So, I was quite pleased to see that this particular recipe did call for some stirring, but not overbearingly so. Really wasn't in the mood for full fledged dodol or concrete.
To make the base, you need:
150gm flour (approx 1 cup)
2 tablespoons cocoa
1 teaspoon baking powder 1/2 cup castor sugar
Sift the above ingredients, and rub in
2 tablespoons butter (I just chucked in about 50gm)
I just pulsed in the butter with the dry ingredients in a food processor.
Add in 1 egg beaten in 1/3rd cup water. It should form a thickish batter, almost like cookie dough, but less not as thick. I honestly expected my base to turn out like one large cookie. Spread evenly onto a 8"x8" square (obviously, if its 8 by 8 its a square la) tin, and bake for 15 minutes, in a 180C preheated oven.

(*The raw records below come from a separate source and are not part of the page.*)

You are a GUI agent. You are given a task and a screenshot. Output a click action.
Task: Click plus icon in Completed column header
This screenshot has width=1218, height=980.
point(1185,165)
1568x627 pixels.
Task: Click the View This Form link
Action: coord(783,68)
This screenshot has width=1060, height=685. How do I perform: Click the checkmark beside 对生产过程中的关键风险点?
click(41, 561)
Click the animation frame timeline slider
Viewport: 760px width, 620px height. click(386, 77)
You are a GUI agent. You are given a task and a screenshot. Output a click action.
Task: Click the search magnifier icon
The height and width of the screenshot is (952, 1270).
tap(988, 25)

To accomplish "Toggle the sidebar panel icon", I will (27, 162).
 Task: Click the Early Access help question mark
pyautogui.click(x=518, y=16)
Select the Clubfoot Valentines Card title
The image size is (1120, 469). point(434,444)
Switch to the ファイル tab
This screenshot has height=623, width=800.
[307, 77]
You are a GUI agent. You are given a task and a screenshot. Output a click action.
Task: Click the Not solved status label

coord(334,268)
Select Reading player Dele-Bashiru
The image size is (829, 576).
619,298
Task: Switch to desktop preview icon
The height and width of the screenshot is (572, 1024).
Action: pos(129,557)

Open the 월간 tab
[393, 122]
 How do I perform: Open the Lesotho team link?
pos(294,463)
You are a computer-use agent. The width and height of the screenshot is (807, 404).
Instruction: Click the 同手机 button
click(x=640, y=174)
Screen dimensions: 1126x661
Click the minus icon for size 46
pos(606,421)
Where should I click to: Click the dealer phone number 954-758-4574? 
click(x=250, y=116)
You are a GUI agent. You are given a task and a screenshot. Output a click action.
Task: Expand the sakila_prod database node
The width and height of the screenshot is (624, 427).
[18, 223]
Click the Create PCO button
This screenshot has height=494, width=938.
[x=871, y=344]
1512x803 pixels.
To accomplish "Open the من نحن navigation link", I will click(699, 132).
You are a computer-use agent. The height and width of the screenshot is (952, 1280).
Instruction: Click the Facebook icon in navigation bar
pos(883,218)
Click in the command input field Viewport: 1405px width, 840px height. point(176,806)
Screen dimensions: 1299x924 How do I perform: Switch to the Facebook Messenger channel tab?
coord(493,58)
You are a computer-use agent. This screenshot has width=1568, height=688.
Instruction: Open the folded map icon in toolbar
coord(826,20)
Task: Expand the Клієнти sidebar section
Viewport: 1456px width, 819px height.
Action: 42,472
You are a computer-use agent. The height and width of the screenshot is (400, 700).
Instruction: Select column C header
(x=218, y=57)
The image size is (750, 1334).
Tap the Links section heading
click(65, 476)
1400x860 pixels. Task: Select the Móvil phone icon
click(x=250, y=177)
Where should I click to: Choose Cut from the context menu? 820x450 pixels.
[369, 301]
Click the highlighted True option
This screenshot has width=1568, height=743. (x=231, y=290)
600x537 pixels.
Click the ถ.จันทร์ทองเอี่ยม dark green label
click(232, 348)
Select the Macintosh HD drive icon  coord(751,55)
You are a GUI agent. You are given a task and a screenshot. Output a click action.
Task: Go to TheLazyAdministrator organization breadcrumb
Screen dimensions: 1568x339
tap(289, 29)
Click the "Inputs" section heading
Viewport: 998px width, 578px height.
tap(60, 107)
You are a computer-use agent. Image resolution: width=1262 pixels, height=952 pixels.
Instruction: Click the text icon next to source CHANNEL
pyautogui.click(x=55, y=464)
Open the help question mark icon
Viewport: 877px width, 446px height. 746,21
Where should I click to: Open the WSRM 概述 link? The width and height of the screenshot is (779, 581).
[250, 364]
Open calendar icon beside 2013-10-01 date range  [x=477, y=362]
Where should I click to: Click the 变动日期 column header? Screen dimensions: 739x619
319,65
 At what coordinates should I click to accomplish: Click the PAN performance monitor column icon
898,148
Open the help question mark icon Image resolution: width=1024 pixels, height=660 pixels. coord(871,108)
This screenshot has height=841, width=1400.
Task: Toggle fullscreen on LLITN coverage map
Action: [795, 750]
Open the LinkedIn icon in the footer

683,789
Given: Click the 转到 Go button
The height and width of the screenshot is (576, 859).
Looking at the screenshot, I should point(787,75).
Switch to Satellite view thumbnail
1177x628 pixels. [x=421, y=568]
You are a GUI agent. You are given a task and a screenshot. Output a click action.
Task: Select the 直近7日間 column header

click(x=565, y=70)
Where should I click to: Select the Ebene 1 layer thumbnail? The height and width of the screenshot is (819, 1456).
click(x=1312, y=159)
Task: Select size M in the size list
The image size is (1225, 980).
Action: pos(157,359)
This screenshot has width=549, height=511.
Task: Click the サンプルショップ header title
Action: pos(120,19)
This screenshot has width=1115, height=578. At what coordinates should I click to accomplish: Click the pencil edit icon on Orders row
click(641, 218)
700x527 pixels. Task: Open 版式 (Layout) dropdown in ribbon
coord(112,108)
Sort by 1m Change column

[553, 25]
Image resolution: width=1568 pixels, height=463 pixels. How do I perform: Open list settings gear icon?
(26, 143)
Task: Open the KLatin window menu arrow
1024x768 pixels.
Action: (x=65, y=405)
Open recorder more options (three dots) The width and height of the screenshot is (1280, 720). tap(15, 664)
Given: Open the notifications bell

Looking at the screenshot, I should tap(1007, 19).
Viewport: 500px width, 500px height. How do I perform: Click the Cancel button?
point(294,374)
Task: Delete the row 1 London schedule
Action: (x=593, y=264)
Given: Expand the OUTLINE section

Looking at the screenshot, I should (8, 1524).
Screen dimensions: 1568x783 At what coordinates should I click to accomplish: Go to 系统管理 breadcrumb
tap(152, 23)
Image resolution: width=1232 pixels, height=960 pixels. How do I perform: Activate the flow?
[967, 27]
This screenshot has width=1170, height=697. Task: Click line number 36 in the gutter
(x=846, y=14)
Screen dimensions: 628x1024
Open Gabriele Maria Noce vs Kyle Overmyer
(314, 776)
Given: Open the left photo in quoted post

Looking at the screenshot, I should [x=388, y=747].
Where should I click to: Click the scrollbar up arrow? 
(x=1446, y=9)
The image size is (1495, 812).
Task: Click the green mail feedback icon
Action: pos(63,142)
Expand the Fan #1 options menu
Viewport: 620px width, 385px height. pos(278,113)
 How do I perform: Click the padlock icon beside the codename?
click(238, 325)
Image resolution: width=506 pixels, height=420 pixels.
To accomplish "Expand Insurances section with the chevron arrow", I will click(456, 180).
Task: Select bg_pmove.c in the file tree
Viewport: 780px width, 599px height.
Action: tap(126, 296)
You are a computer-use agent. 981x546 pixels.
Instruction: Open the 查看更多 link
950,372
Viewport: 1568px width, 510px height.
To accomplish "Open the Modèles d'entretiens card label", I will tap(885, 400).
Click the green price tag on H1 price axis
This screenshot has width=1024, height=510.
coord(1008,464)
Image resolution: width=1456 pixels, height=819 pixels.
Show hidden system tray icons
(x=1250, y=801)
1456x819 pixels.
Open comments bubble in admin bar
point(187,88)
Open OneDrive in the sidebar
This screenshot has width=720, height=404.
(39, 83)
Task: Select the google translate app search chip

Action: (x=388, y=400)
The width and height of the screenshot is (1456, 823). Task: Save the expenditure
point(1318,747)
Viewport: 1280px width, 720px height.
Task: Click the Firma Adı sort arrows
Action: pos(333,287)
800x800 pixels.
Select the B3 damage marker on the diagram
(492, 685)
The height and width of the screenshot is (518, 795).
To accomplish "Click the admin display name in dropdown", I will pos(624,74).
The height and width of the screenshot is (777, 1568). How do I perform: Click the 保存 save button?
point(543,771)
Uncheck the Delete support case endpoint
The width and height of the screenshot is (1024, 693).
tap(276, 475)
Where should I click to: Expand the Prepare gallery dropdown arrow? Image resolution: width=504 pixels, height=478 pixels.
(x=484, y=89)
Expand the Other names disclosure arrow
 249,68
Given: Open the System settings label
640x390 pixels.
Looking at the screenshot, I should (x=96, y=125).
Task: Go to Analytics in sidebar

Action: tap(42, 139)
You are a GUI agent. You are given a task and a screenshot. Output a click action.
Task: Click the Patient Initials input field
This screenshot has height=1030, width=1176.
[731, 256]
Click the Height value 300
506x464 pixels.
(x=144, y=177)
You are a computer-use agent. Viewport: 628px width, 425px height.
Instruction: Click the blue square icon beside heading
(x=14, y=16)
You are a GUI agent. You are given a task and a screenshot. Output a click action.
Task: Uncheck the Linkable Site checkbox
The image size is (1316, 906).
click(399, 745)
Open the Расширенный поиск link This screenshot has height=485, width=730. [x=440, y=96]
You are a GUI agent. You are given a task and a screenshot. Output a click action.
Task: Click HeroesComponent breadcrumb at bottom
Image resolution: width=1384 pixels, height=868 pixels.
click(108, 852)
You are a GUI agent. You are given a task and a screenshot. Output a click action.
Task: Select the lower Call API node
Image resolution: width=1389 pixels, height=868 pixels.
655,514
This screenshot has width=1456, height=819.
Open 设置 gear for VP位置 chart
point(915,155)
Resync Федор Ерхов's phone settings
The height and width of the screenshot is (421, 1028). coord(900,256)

Meanwhile, to make the mint filling:
Sift 350gm icing sugar
Add 2 -3 tablespoons of milk
Book called for 1 tablespoon peppermint liquer, but since I didnt have any (gasp!!! what a disgrace), I added 1/2 teaspoon of peppermint essence, which turned out a tad too strong, so maybe try 1/3rd.
Stir until the mixture becomes creamy and spreadable. I think I may have ended up adding too much milk, (I think I went up to 4½ tablespoons), which seems okay while spreading, but as I left it out of the fridge, it started melting.
For the Chocolate topping, use:
125 gm dark chocolate
Melt together on double boiler, OR microwave.
When the base has cooled, spread the mint filling, followed by the chocolate topping. I chose to refrigerate it awhile, as the choc topping was still runny.